Moreover the Flanders Brilliant needs to meet some supplementary conditions
seen from above, the edges of the table and the stars have to match a pattern of two perfect squares, with a difference in angle of 45 degrees. The round brilliant does not need to fulfill this condition : its sides of the corresponding squares can go from slightly collapsed to a little blown up.
View from above, the four largest girdle facets need to be of equal length as the sides of the quarters. Moreover they need to be parallel to and be located at an equal distance from the sides of one of the squares.
Besides their lengths, the same conditions apply to the four small girdle facets, but in this case compared to the sides of the twisted square. This, among others, results in the sides of the first square pointing inevitably at the angular points of the girdle.
Using the strict rules of analytical geometry and adding the other requirements for excellent or very good (perfect symmetry, closing of all facets, smooth polish etc..), every mathematical freak will say that the geometry of the “Flanders Brilliant” is indeed very remarkable and unique.

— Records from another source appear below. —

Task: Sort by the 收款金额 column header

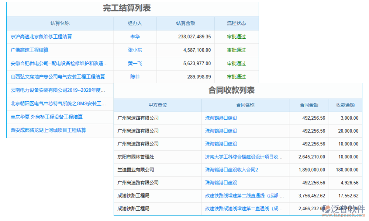Action: point(347,105)

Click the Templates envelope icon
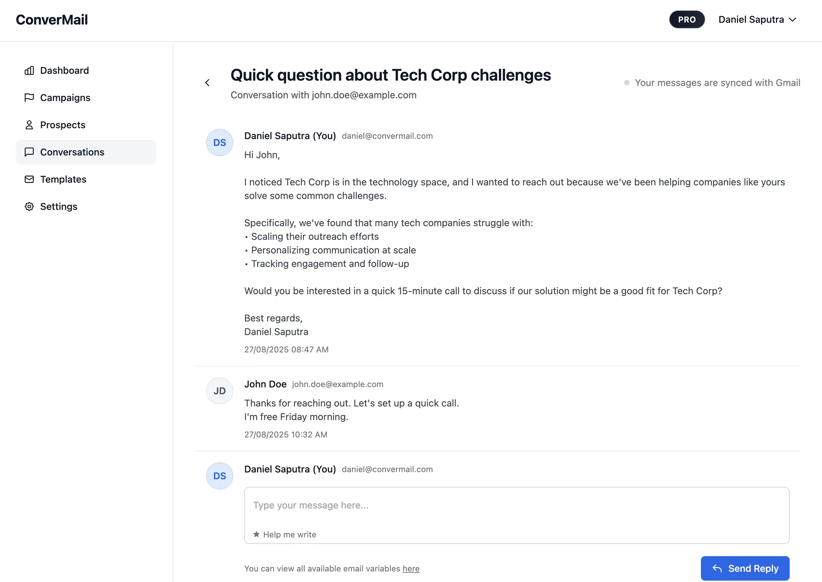(x=29, y=179)
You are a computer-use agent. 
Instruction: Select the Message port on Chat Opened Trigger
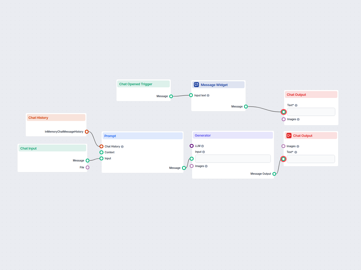pos(171,96)
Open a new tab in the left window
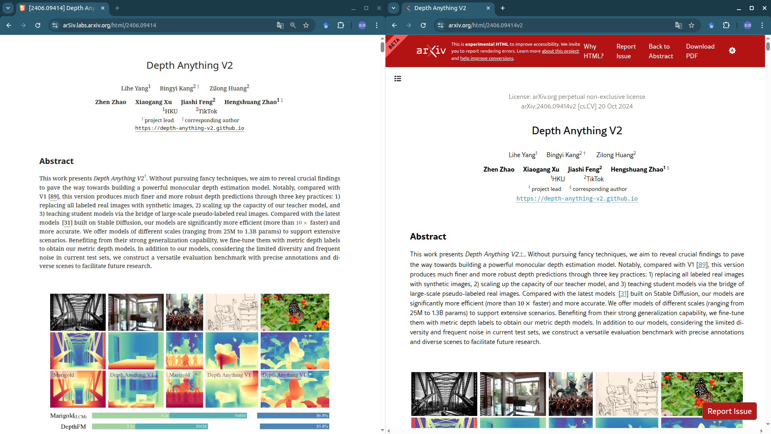Viewport: 771px width, 434px height. pos(117,8)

Its brilliancy is in fact the translation of all the exceptional aspects which are hidden mathematically and technologically in the stone. The “Flanders Brilliant” is also one of the rare models which are attractive in more than one position, i.e. either with the long girdle level horizontally, or shifted in an angle of 45 degrees. Many people are extremeley surprised at first, when they observe the model diagonally, but after a while most of them find the stone even more attractive in that position.